To detect pods at HypeAuditor we use machine-learning algorithm that takes into account multiple factors, among them: behavioral patterns, commenter’s content and the quality of an account that left that comment.

Percentage of influencers who use Comment Pods by followers number

Engagement Pods are widespread among influencers who have between 1K and 20K followers. They can easily boost their engagement rate using this method because each new comment will affect the ER.

When the amount of followers is bigger, comments pods have less impact on the ER and they become non-effective. Medium and macro-influencers prefer to buy comments instead of waste their time in engagement groups.

Percentage of influencers who use Comment Pods by country

We’ve noticed a bigger widespread of Comments Pods in Italy (17.34%), Germany (15.82%), France (13.84%), and Russia (13.01%).
Influencers in the US, India, Brazil, and Japan prefer to buy comments instead of using pods.

Top 10 Instagram influencers by number of quality and engaged followers

We’ve analyzed millions of bloggers and ranked them by number of real followers and authentic engagement (number of likes and comments that come from real people and influencers).
The list is almost the same as in 2018, with the exception of three participants: Justin Bibier, Instagram and Demi Lovato have left the list. Selena Gomez, Taylor Swift and Billie Eilish took their place.

Accounts that showed the biggest growth of new quality subscribers by niche

Instagram is removing likes but remains followers’ number.  Followers’ number still stays the core indicator of popularity on Instagram.

HypeAuditor made a list of top 100 Instagram accounts that scored the largest number of followers for 2019.

KEY FINDINGS

The majority of Instagram accounts from the list belong to actors and singers from the United States.

Three Instagram accounts: Jenniferaniston(12), sussexroyal(82) and gretathunberg(98)  showed an incredible  percentage growth.

The account of an American actress Jennifer Aniston grew by 10 850%  from 200 K followers to 21.9 M followers.
The official Instagram account of The Duke and Duchess of Sussex grew by 8 900%  from 100 K followers to 9 M followers.
The account of climate activist Greta Thunberg grew by 4 850% from 200K followers to 9.9M followers.

The only DJ from the list is Christopher Comstock, known professionally as Marshmello. His account marshmellomusic(45) gained 13M new followers.

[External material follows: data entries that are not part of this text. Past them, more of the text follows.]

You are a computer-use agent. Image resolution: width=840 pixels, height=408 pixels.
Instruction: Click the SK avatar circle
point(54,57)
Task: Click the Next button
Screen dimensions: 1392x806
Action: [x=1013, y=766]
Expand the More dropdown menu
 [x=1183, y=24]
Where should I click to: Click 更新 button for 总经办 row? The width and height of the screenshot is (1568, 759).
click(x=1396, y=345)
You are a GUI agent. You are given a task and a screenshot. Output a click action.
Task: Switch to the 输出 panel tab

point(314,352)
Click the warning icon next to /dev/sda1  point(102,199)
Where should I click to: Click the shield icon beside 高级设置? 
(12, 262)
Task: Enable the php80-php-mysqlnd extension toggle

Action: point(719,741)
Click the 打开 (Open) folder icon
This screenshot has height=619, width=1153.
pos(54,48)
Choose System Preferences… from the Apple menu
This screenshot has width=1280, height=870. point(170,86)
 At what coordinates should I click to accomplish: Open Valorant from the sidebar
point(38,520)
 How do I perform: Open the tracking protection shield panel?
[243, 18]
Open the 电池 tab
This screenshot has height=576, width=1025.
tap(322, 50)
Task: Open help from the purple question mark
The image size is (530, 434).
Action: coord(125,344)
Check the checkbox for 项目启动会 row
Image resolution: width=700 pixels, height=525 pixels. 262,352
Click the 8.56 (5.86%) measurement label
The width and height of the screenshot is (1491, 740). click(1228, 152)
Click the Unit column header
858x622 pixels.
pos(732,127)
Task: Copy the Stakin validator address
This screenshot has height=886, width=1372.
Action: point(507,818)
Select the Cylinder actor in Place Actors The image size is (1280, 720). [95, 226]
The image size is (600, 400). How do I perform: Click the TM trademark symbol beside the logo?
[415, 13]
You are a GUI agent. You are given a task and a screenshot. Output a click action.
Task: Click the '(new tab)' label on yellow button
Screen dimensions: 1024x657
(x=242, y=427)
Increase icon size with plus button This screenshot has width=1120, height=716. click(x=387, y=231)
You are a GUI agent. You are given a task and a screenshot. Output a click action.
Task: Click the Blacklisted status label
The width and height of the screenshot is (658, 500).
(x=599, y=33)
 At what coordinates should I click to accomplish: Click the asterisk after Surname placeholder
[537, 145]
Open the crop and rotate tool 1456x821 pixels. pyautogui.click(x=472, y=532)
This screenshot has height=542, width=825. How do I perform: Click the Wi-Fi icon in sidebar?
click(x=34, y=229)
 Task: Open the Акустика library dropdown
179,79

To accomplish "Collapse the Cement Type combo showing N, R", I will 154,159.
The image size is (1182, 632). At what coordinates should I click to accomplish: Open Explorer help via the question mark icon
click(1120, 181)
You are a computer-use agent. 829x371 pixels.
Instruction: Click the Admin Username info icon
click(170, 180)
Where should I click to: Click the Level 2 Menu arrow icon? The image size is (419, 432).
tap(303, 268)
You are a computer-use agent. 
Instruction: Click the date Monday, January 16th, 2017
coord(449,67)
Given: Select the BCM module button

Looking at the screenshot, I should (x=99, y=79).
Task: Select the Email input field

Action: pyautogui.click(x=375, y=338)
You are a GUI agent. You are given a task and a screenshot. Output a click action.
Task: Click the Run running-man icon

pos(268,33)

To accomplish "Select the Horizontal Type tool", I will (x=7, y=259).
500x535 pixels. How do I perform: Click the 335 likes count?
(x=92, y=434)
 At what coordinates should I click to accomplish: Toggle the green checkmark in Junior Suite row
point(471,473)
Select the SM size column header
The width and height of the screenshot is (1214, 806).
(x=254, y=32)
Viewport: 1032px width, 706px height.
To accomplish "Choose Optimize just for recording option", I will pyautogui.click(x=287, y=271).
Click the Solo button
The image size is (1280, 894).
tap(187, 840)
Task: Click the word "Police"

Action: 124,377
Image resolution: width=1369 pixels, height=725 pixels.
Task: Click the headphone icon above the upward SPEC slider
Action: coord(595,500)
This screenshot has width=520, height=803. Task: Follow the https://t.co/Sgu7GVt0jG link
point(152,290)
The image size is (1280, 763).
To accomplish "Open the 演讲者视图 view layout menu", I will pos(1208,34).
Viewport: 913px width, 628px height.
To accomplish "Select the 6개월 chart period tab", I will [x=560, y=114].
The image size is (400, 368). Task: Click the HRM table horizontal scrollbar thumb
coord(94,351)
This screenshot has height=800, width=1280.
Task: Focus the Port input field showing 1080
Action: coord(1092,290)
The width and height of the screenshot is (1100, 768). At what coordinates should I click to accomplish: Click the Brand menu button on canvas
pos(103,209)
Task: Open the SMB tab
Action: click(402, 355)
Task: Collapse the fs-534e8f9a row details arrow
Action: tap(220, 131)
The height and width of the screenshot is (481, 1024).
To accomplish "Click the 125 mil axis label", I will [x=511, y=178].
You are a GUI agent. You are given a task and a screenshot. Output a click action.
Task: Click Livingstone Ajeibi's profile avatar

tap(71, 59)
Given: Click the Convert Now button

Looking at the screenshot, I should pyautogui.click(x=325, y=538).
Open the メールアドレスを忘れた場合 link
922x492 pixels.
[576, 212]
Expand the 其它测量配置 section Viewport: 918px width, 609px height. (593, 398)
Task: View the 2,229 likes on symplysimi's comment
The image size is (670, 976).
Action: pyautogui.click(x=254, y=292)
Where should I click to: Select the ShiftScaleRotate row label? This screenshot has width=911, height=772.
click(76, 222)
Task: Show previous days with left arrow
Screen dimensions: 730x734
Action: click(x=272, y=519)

The only cricketer is Virat Kohli is an Indian cricketer who currently captains the India national team. His account virat.kohli (19) gained 18M new followers.

13 Instagram accounts from the list are owned by actors and singers from India: aliaabhatt (35), priyankachopra (41), nehakakkar (42), katrinakaif (44) , sunnyleone (52), dishapatani (57), kritisanon (58),
shraddhakapoor (59), deepikapadukone (60), akshaykumar (67), ranveersingh (72), jannatzubair29 (94), urvashirautela (96).

5 from 100 Instagram accounts are owned by mediapersons who started their career in the reality television show Keeping Up with the Kardashians:
kyliejenner (6), kimkardashian (7), kendalljenner (18), khloekardashian (22), kourtneykardash (48).

4 from 100 Instagram accounts are owned by members of the girl group Blackpink: lalalalisa_m (30), jennierubyjane (54), roses_are_rosie (61), sooyaaa__ (79)

4 from 100 Instagram accounts are owned by football clubs: fcbarcelona (24), realmadrid (32), juventus (33), liverpoolfc (74).

Top 100 Fastest Growing Instagram Accounts in 2019

More information about Top 100 Fastest Growing Instagram Accounts in 2019 can be found by the link. 

Methodology

This research report was conducted by HypeAuditor to understand the current and future state of influencer marketing.

The report uses data from a wide variety of sources, including market research agencies, internet, and social media companies, news media, and our own internal analysis.
For HypeAuditor internal analysis, we have collected and aggregated open data from a variety of sources: social platforms, catalogs, websites, crowdsourcing, and many more.
After that, we processed the data by anonymizing, sorting and structuring, cleaning and removing any irregularities, and enriching the data.

Then we transformed the data into intelligent estimations by using best-in-class estimation and machine learning algorithms developed by our team of leading data scientists and influencer marketing experts.